A Haryana court granted the couple police protection, but one month with a guard has done little to comfort either of them and Ravinder has stopped turning up for his call centre job in Gurgaon, a New Delhi satellite town that is inside the Haryana border.
"I am scared I will be beaten up or killed if I step into Haryana. My life has been on hold ever since I got married," he said.
"There is always a sword hanging over our heads," agreed Shilpa. "Police protection won't be with us for the rest of our lives but our fear will."
Their concern is not without foundation.
Ved Pal, 27, was lynched by an angry mob in July when he came to collect his wife Sonia from Haryana's Jind district accompanied by a judicial officer and armed with a court order.
His "crime" was to marry Sonia who, though from a different clan, was from an adjoining village, again defying the "brotherhood principle."
Three members of the panchayat council that decreeed their marriage illegal are now in prison, together with several members of the girl's family.
"We are trying to apprehend some other people," said Jind police superintendent Satheesh Balan.
There are no official figures for the number of honour murders in India, but social activists say hundreds are killed every year.

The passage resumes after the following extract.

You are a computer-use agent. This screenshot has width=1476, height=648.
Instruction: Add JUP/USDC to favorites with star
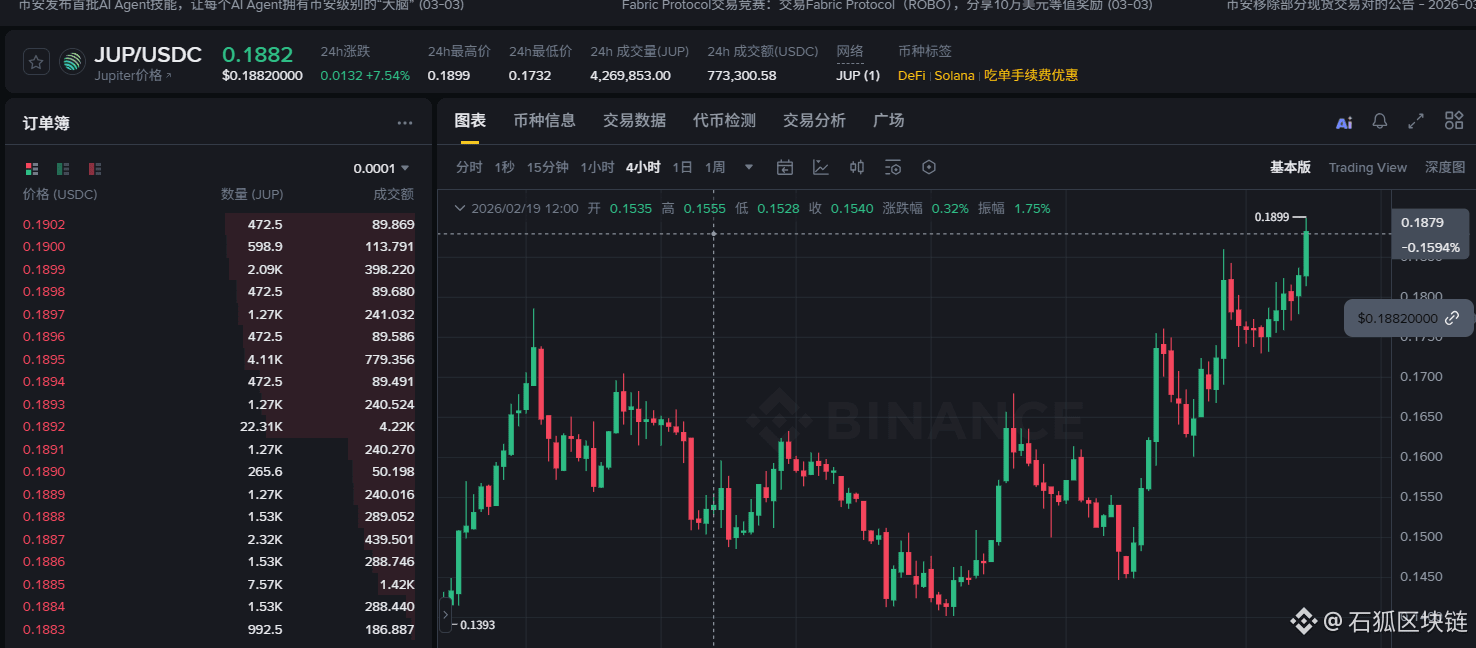[x=36, y=62]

Sherry Sabharwal, a Haryana University sociology professor, said the figures belied a general perception that such killings were exclusive to Muslim countries.
"We are talking about a deeply conservative, patriarchal society where the idea of brotherhood is strong. In Islamic countries, religion is used to justify the murders, while in India it is tradition and caste," she said.
In recent years, many cases have come to light in the northern states of Punjab and Uttar Pradesh, both bordering Haryana.
Prevention is hampered by the fact that the killings often go unreported, witnesses are hard to find and local police are sometimes sympathetic to the traditional council rulings.
"Law enforcement officers hail from the same society. They believe in the judgement of the panchayats that such marriages between members of the same caste or love marriages rupture the social fabric," Sabharwal said.
The councils themselves insist that they play a vital role in preserving social cohesion, and point to other rulings they have made such as banning female infanticide.
Prakash Sangwan, the head of the council that sanctioned Ravinder and Shilpa, said ostracising couples had proved a powerful punishment.
"No one speaks, associates or sells anything to the family. They are isolated," he said. "Society has made some rules for its smooth running and we have to adhere to them."
Sangwan's opinion of honour killings left some room for interpretation.
"We only order boycotts or banishing of families. We don't sanction murder," he insisted. "But if people who feel outraged that their honour has been violated take the law into their own hands, we cannot do anything."
Despite the existence of elected village councils under an act of the Indian constitution, it is the centuries-old social councils that wield the true power in parts of rural India.
"We dispense justice very fast, without any fees. The process is transparent and people trust us which is why they come to us," said Sangwan.
"Compare this to a case in court which can take up to 20 years to deliver justice."
Their influence is such that politicians are reluctant to take them on.
"These are social issues, I cannot comment on this," was all Haryana's chief minister Bhupinder Singh Hooda, who belongs to India's ruling Congress party, would say when asked to comment on council rulings and honour killings in his state.
Federal Home Minister Palaniappan Chidambaram condemned the murders as a "national shame" in parliament last month but offered little in the way of a future deterrent.
Sabharwal said politicians were only too aware that the village councils could swing tens of thousands of votes come election time.
"This is the paradox of democracy, that to preserve it, sometimes people condone or overlook pockets of authoritarianism," she said.